_Consigne 1_
Recopiez à l'identique le passage de l'extrait sur le billet de théâtre de Denoël qui va de « Les arguments de » jusqu'à « n'y figurait pas. ».
_Consigne 2_
Relevez toutes les personnes que l'extrait sur le billet de théâtre de Denoël désigne par le titre « Mme ».
_Consigne 3_
Rédigez la suite de l'extrait sur le billet de théâtre de Denoël, à partir de sa dernière phrase.

L’avocat de Mme Denoël tient, le 26 avril 1950, un autre discours au juge Gollety : « Je pense que le billet de théâtre produit ne correspond à aucune réalité. Laissez-moi tout d’abord vous dire que des personnalités connues dans le monde des Lettres à Paris, n’ont pas besoin pour aller au théâtre, d’acheter des places dans une agence.

Je suis persuadé que Mme Agnès Capri connaissait très bien Mme Loviton, et il leur eût suffi de se présenter au contrôle pour être placés, d’autant plus que Denoël était porteur d’une carte de presse qui lui donnait ses entrées dans tous les théâtres. J’ai demandé à l’un des inspecteurs chargés de l’enquête de bien vouloir faire vérifier si la vendeuse, dont la signature figure sur ce papier, exerçait déjà ses fonctions en 1945. En tout état de cause, le millésime 1945 a été ajouté après coup, d’une autre écriture et au crayon. Qui veut trop prouver ne prouve rien ou prouve même quelquefois le contraire.

D’ailleurs chez Mme Marion Delbo, pour s’excuser de ne pas rester dîner, Mme Loviton avait émis deux prétextes : des amis qu’elle devait rencontrer le soir même, et une répétition générale ou une première à laquelle elle était tenue d’assister. Or, ce soir-là, il n’y avait, au Théâtre de la Gaîté Montparnasse, chez Agnès Capri, aucune générale ni aucune première. Au surplus, les agences ne délivrent pas de billets pour les générales et les premières, qui ont lieu généralement à bureaux fermés et sur invitation. »

Les arguments de Me Rozelaar étaient convaincants : les « premières » et les « générales » ne sont pas payantes, elles font l'objet d'une invitation, telle qu'en envoya le Théâtre Agnès Capri en janvier 1946 pour le spectacle qui suivit Zig-Zag :

Le billet pour deux personnes acquis par Denoël, le 1er décembre 1945, n'avait-il pas été contrefait ? Sans doute non, puisque Ducourthial l'avait eu en mains le soir même de l'attentat, mais enfin on l'avait entretemps agrémenté d'une date qui n'y figurait pas.

C’est le procureur général Besson qui, le 1er juillet 1950, s'en expliqua dans son réquisitoire : « Le billet de location a cependant été vérifié lors des premières enquêtes et photographié par la suite ; il a été délivré par l’agence de la Madeleine, pour deux places et il est libellé pour la soirée du dimanche deux décembre. Même si le chiffre de l’année " 1945 " a été rajouté par la suite, cette inscription n’entache en rien la régularité du billet puisque, de 1943 à 1950, le 2 décembre n’est tombé qu’une seule fois un dimanche et ce, en 1945. La dame Villeplane, employée de l’agence et qui rédigea ce billet, a d’ailleurs confirmé son authenticité. »

Puisque le billet 3214 délivré par l'agence du boulevard de la Madeleine n'était pas fictif, à quelle séance correspondait-il, exactement ? La presse ne mentionne aucune représentation, le dimanche 2 décembre 1945 à 21 heures. S'il s'agissait d'une soirée privée, Denoël n'aurait pas eu besoin d'un billet payant pour s'y rendre.

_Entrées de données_
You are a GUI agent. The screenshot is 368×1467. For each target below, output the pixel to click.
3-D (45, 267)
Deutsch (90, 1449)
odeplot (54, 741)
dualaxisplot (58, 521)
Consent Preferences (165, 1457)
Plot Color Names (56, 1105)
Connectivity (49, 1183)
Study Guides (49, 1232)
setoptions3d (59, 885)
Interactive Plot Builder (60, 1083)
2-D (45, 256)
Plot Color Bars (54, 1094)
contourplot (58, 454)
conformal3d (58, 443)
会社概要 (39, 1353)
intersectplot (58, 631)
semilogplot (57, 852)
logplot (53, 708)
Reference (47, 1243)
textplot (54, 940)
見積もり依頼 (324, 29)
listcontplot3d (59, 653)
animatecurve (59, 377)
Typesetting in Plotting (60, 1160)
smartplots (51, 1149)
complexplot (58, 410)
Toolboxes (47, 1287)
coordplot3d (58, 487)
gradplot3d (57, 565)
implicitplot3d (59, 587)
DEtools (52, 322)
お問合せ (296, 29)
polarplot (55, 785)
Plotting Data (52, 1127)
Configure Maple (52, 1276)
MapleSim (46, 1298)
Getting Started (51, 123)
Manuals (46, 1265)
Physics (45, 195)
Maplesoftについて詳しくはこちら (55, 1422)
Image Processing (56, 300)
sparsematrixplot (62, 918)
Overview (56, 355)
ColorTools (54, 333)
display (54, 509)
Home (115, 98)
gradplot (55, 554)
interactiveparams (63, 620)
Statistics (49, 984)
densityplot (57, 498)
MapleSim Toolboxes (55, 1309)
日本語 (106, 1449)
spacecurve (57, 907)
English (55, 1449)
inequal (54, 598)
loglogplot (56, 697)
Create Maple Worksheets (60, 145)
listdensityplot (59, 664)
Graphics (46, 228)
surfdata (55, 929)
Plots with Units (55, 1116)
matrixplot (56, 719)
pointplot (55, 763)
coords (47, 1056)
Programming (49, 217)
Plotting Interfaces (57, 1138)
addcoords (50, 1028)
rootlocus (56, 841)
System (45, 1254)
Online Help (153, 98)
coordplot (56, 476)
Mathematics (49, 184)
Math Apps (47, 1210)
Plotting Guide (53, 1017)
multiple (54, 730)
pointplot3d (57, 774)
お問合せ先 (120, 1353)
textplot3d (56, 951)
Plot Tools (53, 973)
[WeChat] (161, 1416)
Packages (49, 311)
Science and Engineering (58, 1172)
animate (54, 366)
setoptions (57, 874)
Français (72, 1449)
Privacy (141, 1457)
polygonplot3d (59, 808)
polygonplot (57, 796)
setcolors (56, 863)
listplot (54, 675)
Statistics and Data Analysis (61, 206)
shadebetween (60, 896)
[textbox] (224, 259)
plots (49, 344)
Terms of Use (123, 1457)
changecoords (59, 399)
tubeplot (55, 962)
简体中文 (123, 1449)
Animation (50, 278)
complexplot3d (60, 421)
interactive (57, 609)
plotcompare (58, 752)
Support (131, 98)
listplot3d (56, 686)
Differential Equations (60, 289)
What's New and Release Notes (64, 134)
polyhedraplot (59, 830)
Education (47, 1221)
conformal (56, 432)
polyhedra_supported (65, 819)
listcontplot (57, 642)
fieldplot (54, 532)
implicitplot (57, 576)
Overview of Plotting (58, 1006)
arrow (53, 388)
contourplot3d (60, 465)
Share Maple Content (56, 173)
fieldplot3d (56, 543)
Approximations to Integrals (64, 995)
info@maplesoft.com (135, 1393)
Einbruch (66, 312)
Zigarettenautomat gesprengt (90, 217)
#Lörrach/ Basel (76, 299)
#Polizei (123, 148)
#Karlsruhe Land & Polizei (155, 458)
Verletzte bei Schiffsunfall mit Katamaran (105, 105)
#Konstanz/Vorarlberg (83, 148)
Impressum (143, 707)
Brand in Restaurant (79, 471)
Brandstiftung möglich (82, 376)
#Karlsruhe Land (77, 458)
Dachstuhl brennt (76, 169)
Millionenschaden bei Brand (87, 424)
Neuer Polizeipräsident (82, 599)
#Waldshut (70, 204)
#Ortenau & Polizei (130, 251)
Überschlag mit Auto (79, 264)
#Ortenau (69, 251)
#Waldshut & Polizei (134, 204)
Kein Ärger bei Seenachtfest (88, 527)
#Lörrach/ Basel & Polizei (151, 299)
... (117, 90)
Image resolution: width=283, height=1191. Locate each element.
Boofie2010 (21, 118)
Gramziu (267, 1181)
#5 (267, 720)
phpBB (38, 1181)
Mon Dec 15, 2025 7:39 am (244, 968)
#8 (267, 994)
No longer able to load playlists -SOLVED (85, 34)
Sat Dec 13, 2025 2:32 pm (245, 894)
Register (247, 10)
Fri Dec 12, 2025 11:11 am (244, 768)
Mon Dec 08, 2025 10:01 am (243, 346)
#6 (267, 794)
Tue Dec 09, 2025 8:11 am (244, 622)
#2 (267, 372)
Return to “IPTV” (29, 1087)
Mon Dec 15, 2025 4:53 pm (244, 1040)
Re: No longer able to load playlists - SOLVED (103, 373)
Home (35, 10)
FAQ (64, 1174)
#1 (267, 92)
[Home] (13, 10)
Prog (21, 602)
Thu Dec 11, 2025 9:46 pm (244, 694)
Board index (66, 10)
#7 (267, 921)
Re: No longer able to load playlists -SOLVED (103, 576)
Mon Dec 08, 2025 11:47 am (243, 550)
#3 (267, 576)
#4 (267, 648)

_Corrigé 1_
Les arguments de Me Rozelaar étaient convaincants : les « premières » et les « générales » ne sont pas payantes, elles font l'objet d'une invitation, telle qu'en envoya le Théâtre Agnès Capri en janvier 1946 pour le spectacle qui suivit Zig-Zag :

Le billet pour deux personnes acquis par Denoël, le 1er décembre 1945, n'avait-il pas été contrefait ? Sans doute non, puisque Ducourthial l'avait eu en mains le soir même de l'attentat, mais enfin on l'avait entretemps agrémenté d'une date qui n'y figurait pas.

_Corrigé 2_
Mme Denoël
Mme Agnès Capri
Mme Loviton
Mme Marion Delbo

_Corrigé 3_
Quant à la « première », elle avait eu lieu le samedi 13 octobre 1945 à 21 heures, et la répétition générale, le lendemain à la même heure.

   

L'Epoque et France-soir,  13 octobre 1945

 

En novembre, les représentations ont lieu tous les soirs à 21 heures ; à partir du 18 novembre, elles ont aussi lieu le dimanche à 15 heures 30, jamais en soirée. La seule exception que j'ai relevée dans les horaires concerne les réveillons :

    

                                                  L'Epoque,  28 novembre 1945                                                      France-soir,  30 novembre 1945                                                   

La question reste donc posée. Quant à Zig-Zag, elle poursuivit sa brève carrière jusqu'au 20 janvier 1946, après avoir atteint 120 représentations.

L'époque,  16 janvier 1946

 

La presse a consacré une quinzaine d'articles à ce spectacle d'avant-garde qui fit courir les snobs de la capitale. Jean Galtier-Boissière qui, le 20 octobre, avait assisté à ce divertissement bigarré, donna le sentiment des spectateurs : « La moitié du public, les " bourrés " habitués des boîtes de nuit pendant l'Occupation, applaudit à tout rompre ; l'autre moitié paraît figée de stupeur, mais, par respect humain, n'ose pas avouer qu'elle ne goûte guère cet humour assez spécial. Quant aux anciens titis rouspéteurs de Chez Jamin, ils sont absents. Peut-être parce que le fauteuil coûte 165 francs ? » [Mon Journal dans la drôle de paix]. Max Favavelli a bien résumé l'impression générale :

  

La Dépêche de Paris,  28 octobre 1945

Dans l’ultime courrier qu’elle adressa au président de la cour d’Appel de Paris, le 10 juillet 1950, Cécile Denoël écrivit : «La partie civile n’a jamais contesté que Denoël et Mme Loviton aient eu l’intention ce soir-là de se rendre au Théâtre Agnès Capri. Mais ils devaient s’y rendre après... après le rendez-vous qui avait réuni tout le monde aux environs de 21 heures à l’angle de l’Esplanade des Invalides et de la rue de Grenelle. »

 

 Le Théâtre Agnès Capri  en mai 1946 (photo Nina Leen, © Life)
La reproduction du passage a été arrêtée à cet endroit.